While that the death of personalities around the world keep coming, Mortimer travels to Liverpool, where one of his colleagues has discovered that it is the thymus of the young rats that allows them to resist the bacteria. At a new Security Committee, Blake learns that three Soviet politicians close to the government have died. He understands that Voronov, nostalgic of Stalin, is playing alone and trying to destabilize his country from the inside and the outside to take power. The British Secret Service decide to alert the Russians and Blake proposes a collaboration to the Russian Ambassador who accepts. At Baikonur, General Oufa, made aware of the situation, is responsible for overseeing Voronov, but, determined to settle his scores with the doctor, he gets killed in the laboratory by Voronov, who flees.

Thanks to the documents exchanged between the two tentatively Allied blocs, Mortimer finds out how the bacteria comes into contact with the targets of the doctor: children who offer them flowers and a kiss.
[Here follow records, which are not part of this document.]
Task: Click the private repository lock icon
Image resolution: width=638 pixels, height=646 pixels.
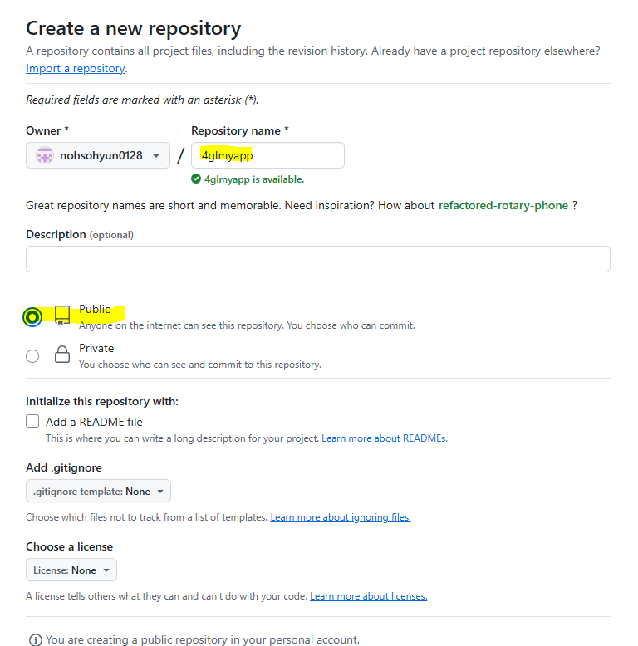Action: tap(62, 355)
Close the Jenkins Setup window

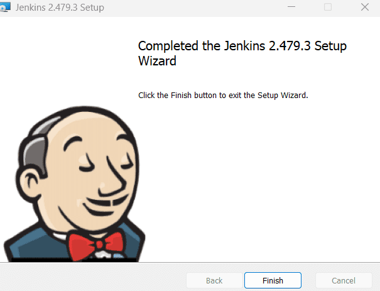click(x=365, y=7)
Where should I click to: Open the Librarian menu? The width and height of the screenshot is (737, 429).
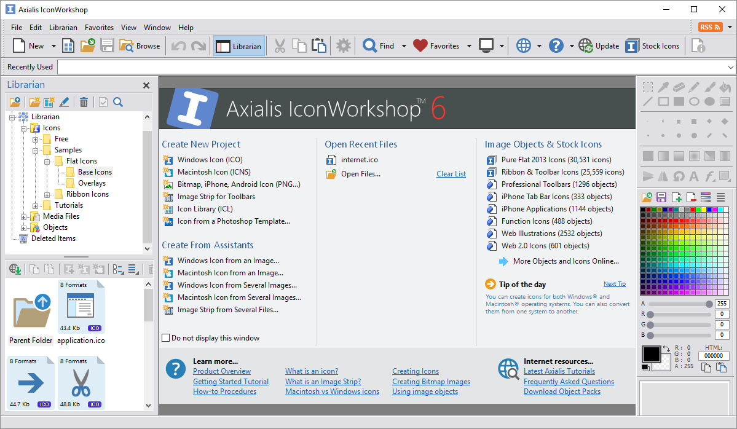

The Professor recalls that a few days before the Queen Mother herself was approached by a young Soviet child, but she is still healthy. Understanding that this girl is the key to the cure, he goes urgently to Liverpool, but Olrik is already on site and is heading the port where a Russian cargo ship is waiting with the girl. With the help of Honeychurch, Mortimer arrives first at the port and organizes a trap for Olrik, who is arrested.

The girl, Grace, is revealed to be suffering from sickle-cell anaemia, and Mortimer manages to create a vaccine against the bacteria from her blood. At the same time, the Soviets arrest General Orloff and the other coup leaders and work with police from around the world to dismantle the network of sleeper agents. They ask that they get back Olrik in order to find Voronov, and the British accept on the condition that Nastasia is able leave the USSR freely. The Exchange takes place on October 3, 1957, on The Glienicke Bridge over the Elbe River separating the two Germanys during which Olrik manages to escape. The next day, Nastasia is offered a post to the CSIR by Mortimer while the Soviets launch Sputnik 1.

==English publication==
The first publication in English is by Cinebook Ltd in September 2010. It includes information on the creation of this album.